Third World America  - cwan
http://aidwatchers.com/2011/02/third-world-america/

======
jamn
It is sad to see some areas where people on average are doing significantly
worse than the richest parts of the United States.

However, I find the choice of the term 'Third World America' to be
particularly deceiving. Let's take Louisiana, for example, marked as amongst
the worst regions according to the infographic. Median earnings are 28,000 and
about 75% with at least high school education.

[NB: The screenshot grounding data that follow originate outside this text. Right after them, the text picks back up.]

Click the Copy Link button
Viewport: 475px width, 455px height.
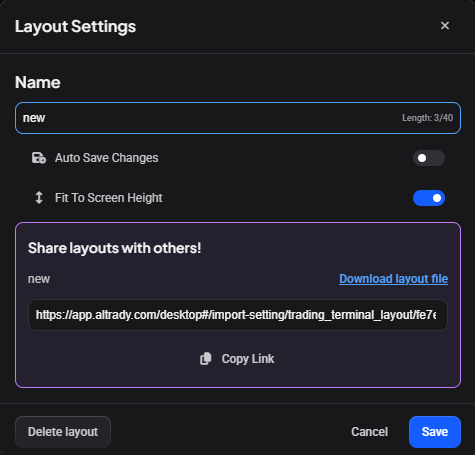237,359
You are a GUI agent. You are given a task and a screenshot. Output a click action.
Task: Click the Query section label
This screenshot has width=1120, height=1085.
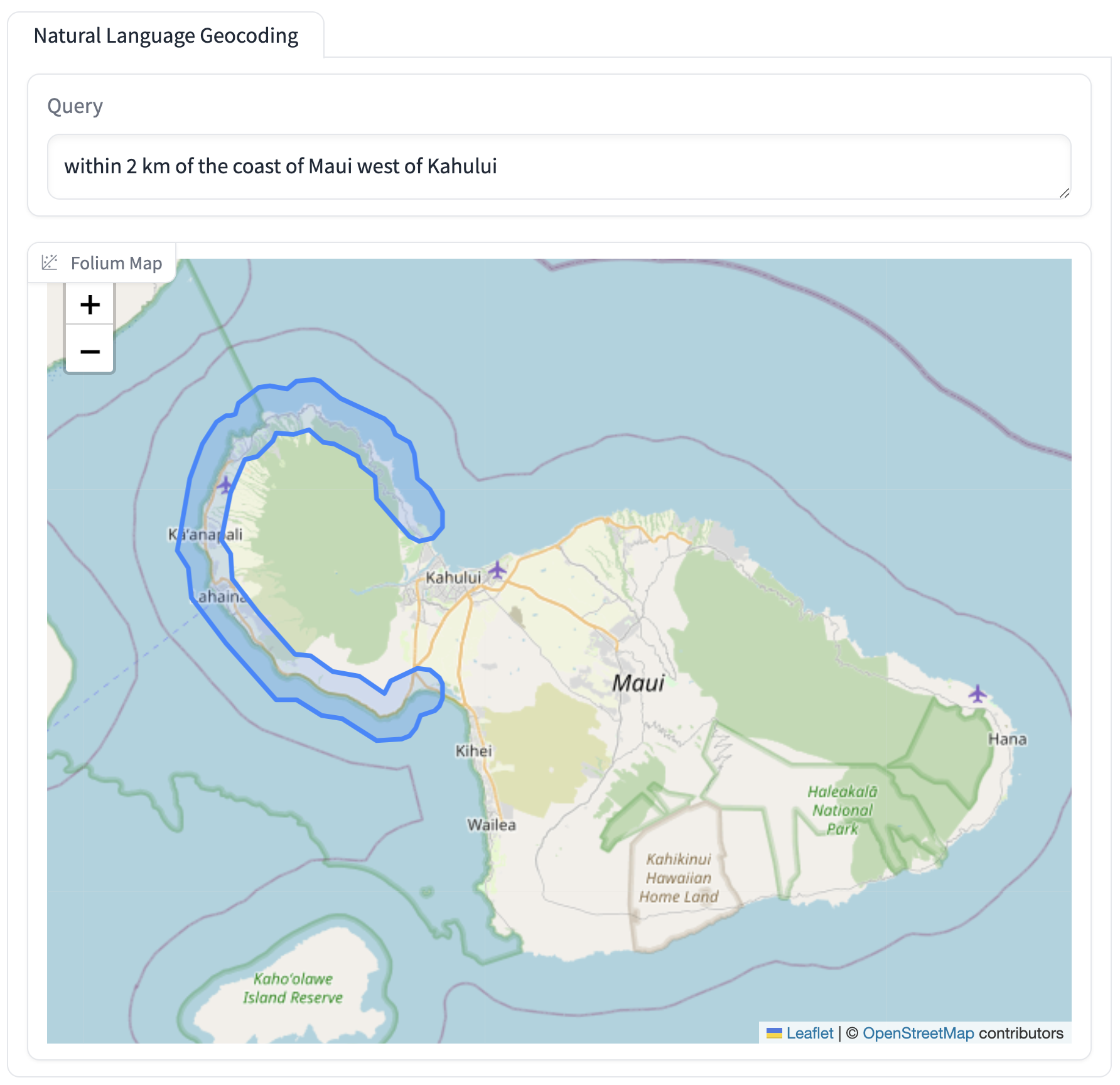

Now let's compare against Mexico's average. Mexico is not nearly as bad as
other third world countries. Average earnings are about 7,000 USD/year [1]
(and median earning is probably worse). Roughly have of Mexicans haven't
completed their junior high school education (6th to 9th). These are national
averages, though, which --unlike the infographic -- do not focus only on the
poorest areas. The poorest areas are, of course, much worse.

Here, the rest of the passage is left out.